What had happened to the human imagination, as a whole, was that the whole world was coloured by dangerous and rapidly deteriorating passions; by natural passions becoming unnatural passions. Thus the effect of treating sex as only one innocent natural thing was that every other innocent natural thing became soaked and sotted with sex. . . . The moment sex ceases to be a servant it becomes a tyrant.

It was no metaphor to say that these [ancient pagan] people needed a new heaven and a new earth; for they had really defiled their own earth and even their own heaven. . . . They knew much better than we do what was the matter with them and what sort of demons at once tempted and tormented them; and they wrote across that great space of history the text: “This sort goeth not out but by prayer and fasting.”

Will people wake up to the logic of the Sexual Revolution, as expressed by Paul Kengor in his Takedown (WND Books, 2015)?

The current liberal/progressive standard that [all it takes to justify sex is] consenting adults . . . cannot, by sheer logical consistency, prohibit polygamous marriages, group marriages, [incestuous] marriages . . . and numerous other innovative arrangements.

How many of us will keeping telling ourselves that the “new normal” and the “modern family” will go no farther; or that no matter far it goes, it will not affect us in ways we do not want it to? How many of us will continue to not understand the consequences of Supreme Court decisions? Continue to let activists and intellectuals radically redefine marriage and family in our thinking without being aware of their efforts? Continue to believe that the neo-pagan narrative (mythology without divinity) in schools and media will not influence our own families? Do those of us who feel compelled to agree that “love is love” want our own children and grandchildren to be pro-abortion, dysphoric, sexually diseased, incestuous, or otherwise involved in the Sexual Revolution? If we tell them adults may consent to one part of the Sexual Revolution, on what basis do we tell them adults should not consent to other parts?

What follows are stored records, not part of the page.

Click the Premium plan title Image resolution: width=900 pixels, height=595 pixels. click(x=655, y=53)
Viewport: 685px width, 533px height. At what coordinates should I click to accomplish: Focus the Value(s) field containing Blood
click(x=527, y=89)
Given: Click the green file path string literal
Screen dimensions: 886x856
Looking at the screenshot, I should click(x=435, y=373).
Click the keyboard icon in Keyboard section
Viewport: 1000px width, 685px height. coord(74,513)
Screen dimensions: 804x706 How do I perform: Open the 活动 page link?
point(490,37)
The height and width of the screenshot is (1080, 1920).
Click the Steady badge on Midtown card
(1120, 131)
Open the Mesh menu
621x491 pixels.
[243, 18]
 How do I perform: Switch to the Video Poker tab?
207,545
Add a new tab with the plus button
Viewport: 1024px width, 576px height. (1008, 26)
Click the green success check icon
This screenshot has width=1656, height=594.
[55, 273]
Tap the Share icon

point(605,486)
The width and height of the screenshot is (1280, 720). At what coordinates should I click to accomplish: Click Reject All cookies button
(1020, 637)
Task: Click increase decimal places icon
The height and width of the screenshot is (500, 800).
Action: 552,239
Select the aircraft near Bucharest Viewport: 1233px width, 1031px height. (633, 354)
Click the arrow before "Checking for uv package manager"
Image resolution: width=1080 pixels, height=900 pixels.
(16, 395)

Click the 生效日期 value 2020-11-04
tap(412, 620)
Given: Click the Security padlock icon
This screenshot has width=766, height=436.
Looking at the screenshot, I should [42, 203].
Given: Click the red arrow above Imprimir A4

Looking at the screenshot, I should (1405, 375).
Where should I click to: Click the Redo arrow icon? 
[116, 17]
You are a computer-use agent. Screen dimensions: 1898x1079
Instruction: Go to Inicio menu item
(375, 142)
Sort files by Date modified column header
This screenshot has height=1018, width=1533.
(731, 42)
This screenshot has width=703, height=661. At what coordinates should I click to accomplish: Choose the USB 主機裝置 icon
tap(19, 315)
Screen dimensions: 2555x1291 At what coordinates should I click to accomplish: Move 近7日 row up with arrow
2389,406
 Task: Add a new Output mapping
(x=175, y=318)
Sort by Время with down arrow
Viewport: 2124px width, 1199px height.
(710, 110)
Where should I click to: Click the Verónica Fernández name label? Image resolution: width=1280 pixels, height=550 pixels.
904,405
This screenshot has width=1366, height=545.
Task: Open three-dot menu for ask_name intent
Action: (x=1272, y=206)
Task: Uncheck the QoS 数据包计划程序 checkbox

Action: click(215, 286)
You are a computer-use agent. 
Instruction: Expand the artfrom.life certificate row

How much more obsessed with feel-good sex must our society become before it is ready once again to welcome the challenge of Catholic sexual doctrine and the self-control that goes along with it? How many more casualties of the Sexual Revolution must there be? Will we as a society repeat ancient history and hit the rock bottom of depravity before we turn to Catholic doctrine for sexual recovery?

Our neo-pagan, post-Christian society needs to learn what the Catholic Faith taught pagan, pre-Christian society: Feeling good should not be the primary purpose of sex but is its powerful and dangerous side-effect. Our society needs to wake up to having sex for the right reasons just as it has woken up to eating for the right reason. Let us do what we can to tell the good news: it is never too late to change and follow Christ to the Kingdom of God by obeying Catholic doctrine. Here, here, and here are resources on how to live a healthy sexuality. God bless those bishops and priests who realize what is at stake and shepherd their flocks to true happiness and salvation with a sense of urgency.